_What the exercise asks:_
In the film review, how many copies has Stieg Larsson's novel sold?

_Text segment:_
════════════════

The Girl with the Dragon Tattoo

Starring Daniel Craig, Ronney Mara and Christopher Plummer
Directed by David Fincher
Rated R

Pulsating with darkness and cranking the pacing to 11, David Fincher creates an ever degrading environment in The Girl with the Dragon Tattoo, perpetuated by a single mentality: Men Who Hate Woman.  There’s no way to convey that message if it isn’t accompanied by retaliation and does it ever haunt its maleficent.  Stieg Larsson’s novel is an international best-seller with over 30 million copies sold, there’s a fan base, if not a particular group, that’s very well aware of its plot and thematic tour-de-force and is entirely evident in Steven Zaillain's tightly-knit screenplay.

Having seen the original Swedish TV adaptation, I can certainly say that Fincher imbues the world that Lisbeth Salander (Rooney Mara) and Mikael Blomkvist (Daniel Craig) inhabit.  Dark, dreary and certainly grey, the film has pain and vengeance waiting to reap at every corner.  If you’re not familiar with the plot, here’s a quick take: Journalist Mikael Blomkvist is aided in his search for a woman who has been missing for forty years by Lisbeth Salander, a young computer hacker.  Touted in it’s trailers as “the feel bad movie of the year”, the thriller conveys sex and its inevitable abuse and exploitation.

Lisbeth Salander (Rooney Mara) can easily be portrayed as a victim, but she’s a survivor; in that her life was consistent with institutional abuse by those she had to depend on and soon became aware of her surroundings and never let go of the power she gained from it.  Similarly, Mikael Blomkvist (Daniel Craig) was suffering from being thwarted in taking down the CEO of a mega-corporation and slowly stepped away from confrontation, only to find himself investigation the murder of Harriet Vanger by her uncle Henrik Vanger (Christopher Plummer), a family saga that has been spanning for over 40 years.

════════════════

_Dataset content:_

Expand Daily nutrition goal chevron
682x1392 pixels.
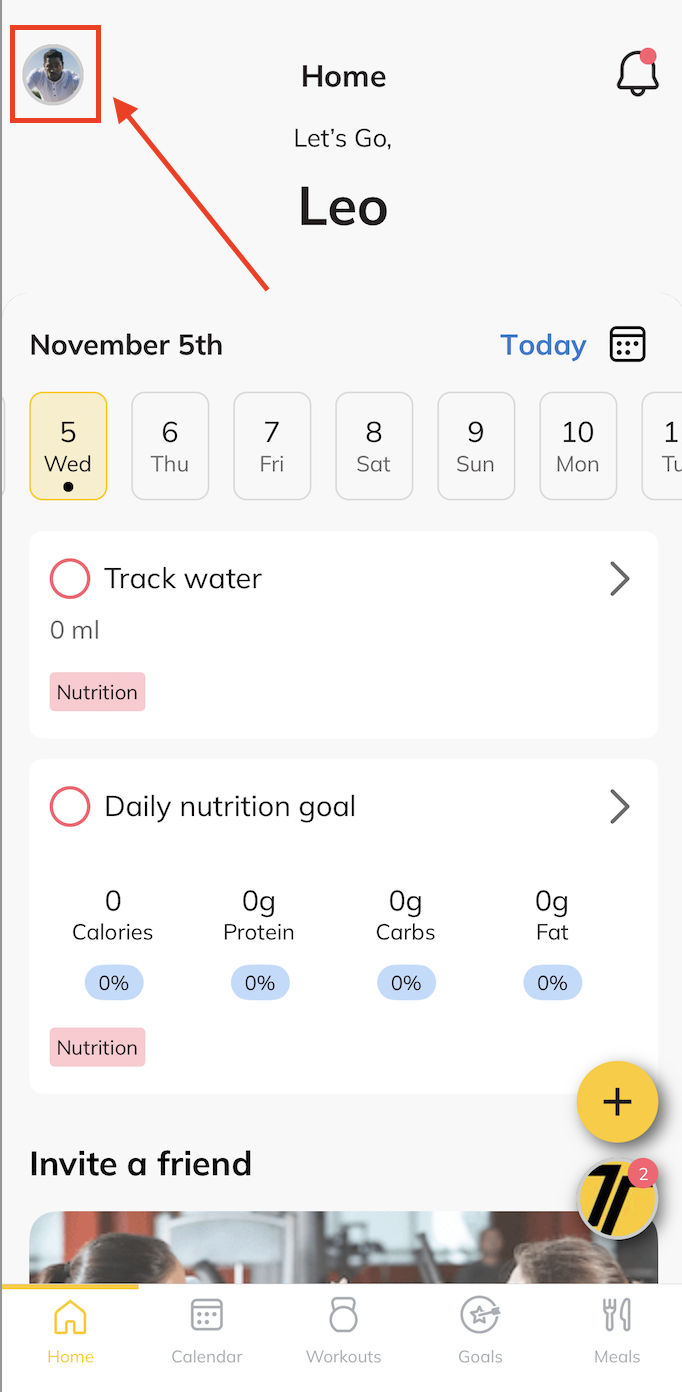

════════════════

_Output of the task:_
Over 30 million copies.